| What you should do |
Please copy out the passage below on disability and entrepreneurship in full, word for word, from the keyword line to the last sentence.

| Selected text |
------------------------------------------------

Palabras clave: Discapacidad; inserción social; emprendimiento; barreras físicas; accesibilidad

Introduction

In recent years, as Alonso (2007), p. 16) states from Europe:

Different political and legislative initiatives have been launched to achieve the equalization of rights and opportunities for people with disabilities, an extended forgotten collective. One of discrimination that affects these people is the lack of accessibility to different environments, products, and services.

According to Villa (2003), pp. 398-399), the Spanish Committee of Representatives of the Disabled states that the educational level, the professional qualification deficient or unadapted to the demands of the productive system and the difficulties of accessibility (transport, adaptation of training centers or work...) pose a serious obstacle to the labor integration of this group.

Entrepreneurship is a form of access to employment, which is encouraged among different groups with difficulty accessing the labor market, such as women or disabled people. The employment allows the realization of a project of their own lives independently and autonomously, especially, in the case of people with disabilities. Therefore, the need is justified to study and work collectively in the full inclusion in the labor market of people with disabilities (Fernández, Cegarra & Vidal, 2015). In the present article, the analysis of the accessibility difficulties is deepened, and a review of the strategies carried out by the interviewed people is done to adapt to the environment as a critical factor for their entrepreneurship. To this end, 15 in-depth interviews were conducted with people related to the world of disability and entrepreneurship, as well as professionals and institutional representatives related to disability.

------------------------------------------------

| Dataset extract |
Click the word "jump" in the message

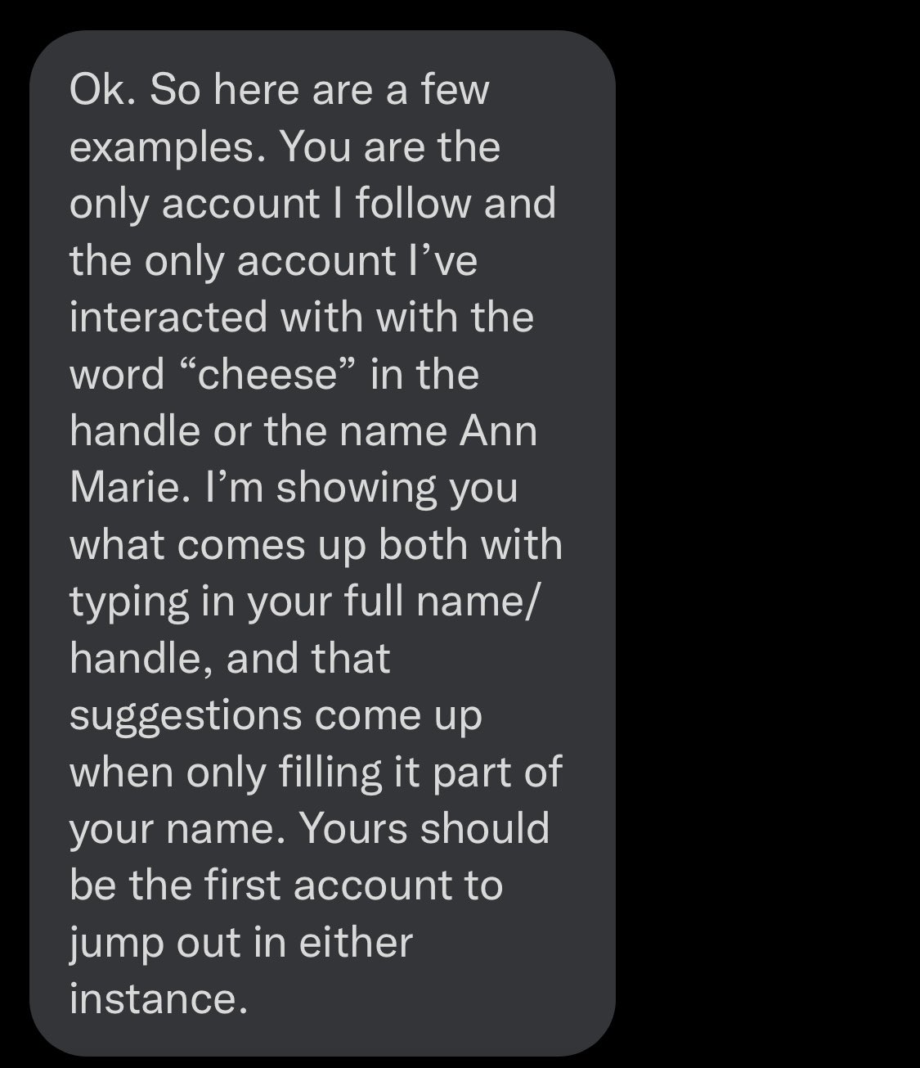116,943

------------------------------------------------

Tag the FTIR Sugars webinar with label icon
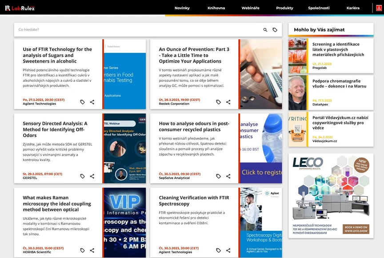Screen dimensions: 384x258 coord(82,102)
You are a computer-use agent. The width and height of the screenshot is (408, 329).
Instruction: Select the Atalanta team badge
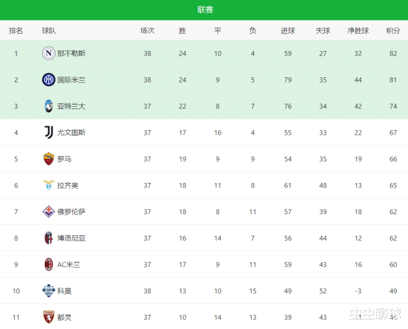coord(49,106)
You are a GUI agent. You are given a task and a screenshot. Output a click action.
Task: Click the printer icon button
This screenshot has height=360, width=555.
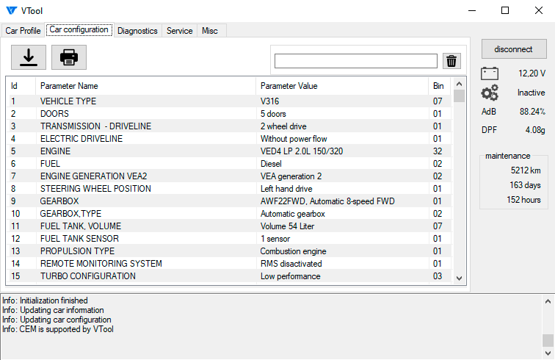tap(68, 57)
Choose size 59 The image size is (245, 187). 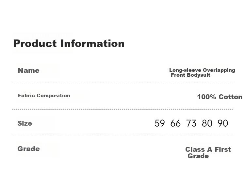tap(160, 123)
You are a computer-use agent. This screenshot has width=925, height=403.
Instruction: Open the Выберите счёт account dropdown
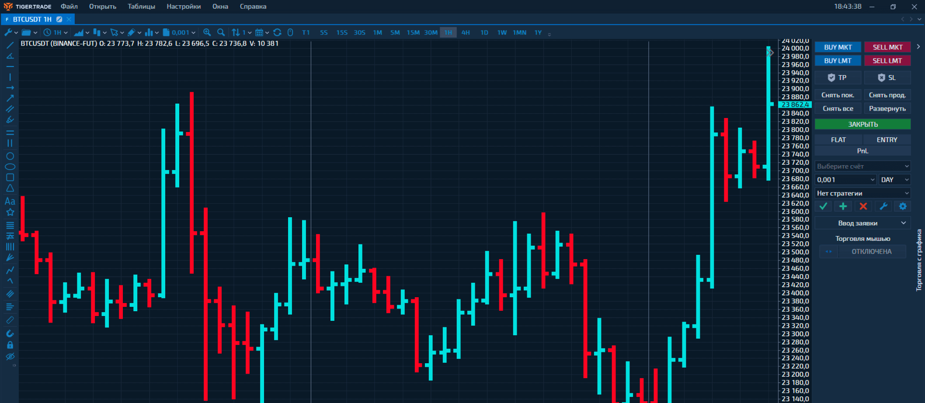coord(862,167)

------------------------------------------------

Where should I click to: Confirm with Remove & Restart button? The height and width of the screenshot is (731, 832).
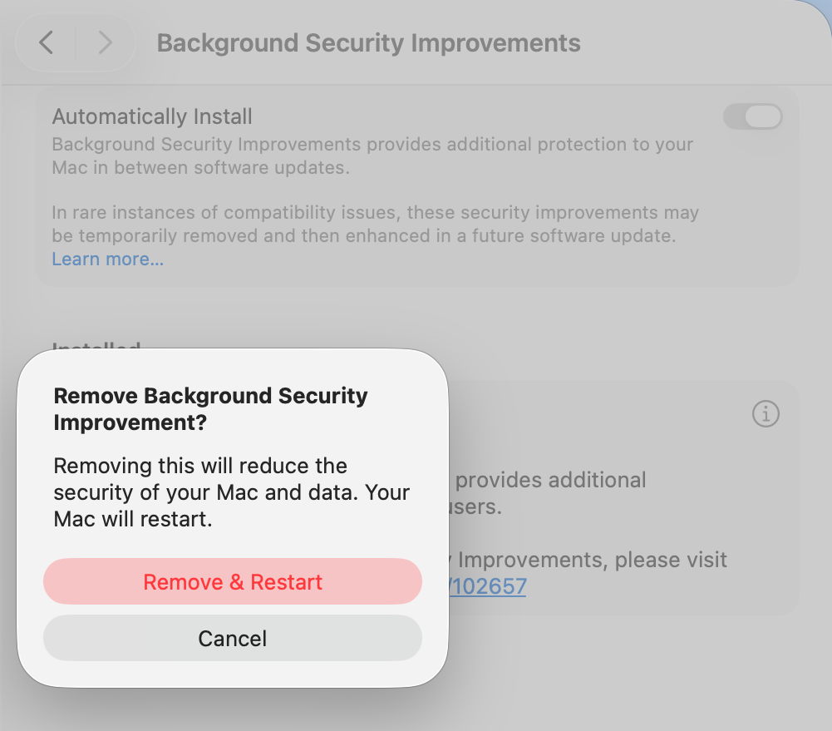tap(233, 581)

------------------------------------------------

| Solution to this exercise |
Palabras clave: Discapacidad; inserción social; emprendimiento; barreras físicas; accesibilidad

Introduction

In recent years, as Alonso (2007), p. 16) states from Europe:

Different political and legislative initiatives have been launched to achieve the equalization of rights and opportunities for people with disabilities, an extended forgotten collective. One of discrimination that affects these people is the lack of accessibility to different environments, products, and services.

According to Villa (2003), pp. 398-399), the Spanish Committee of Representatives of the Disabled states that the educational level, the professional qualification deficient or unadapted to the demands of the productive system and the difficulties of accessibility (transport, adaptation of training centers or work...) pose a serious obstacle to the labor integration of this group.

Entrepreneurship is a form of access to employment, which is encouraged among different groups with difficulty accessing the labor market, such as women or disabled people. The employment allows the realization of a project of their own lives independently and autonomously, especially, in the case of people with disabilities. Therefore, the need is justified to study and work collectively in the full inclusion in the labor market of people with disabilities (Fernández, Cegarra & Vidal, 2015). In the present article, the analysis of the accessibility difficulties is deepened, and a review of the strategies carried out by the interviewed people is done to adapt to the environment as a critical factor for their entrepreneurship. To this end, 15 in-depth interviews were conducted with people related to the world of disability and entrepreneurship, as well as professionals and institutional representatives related to disability.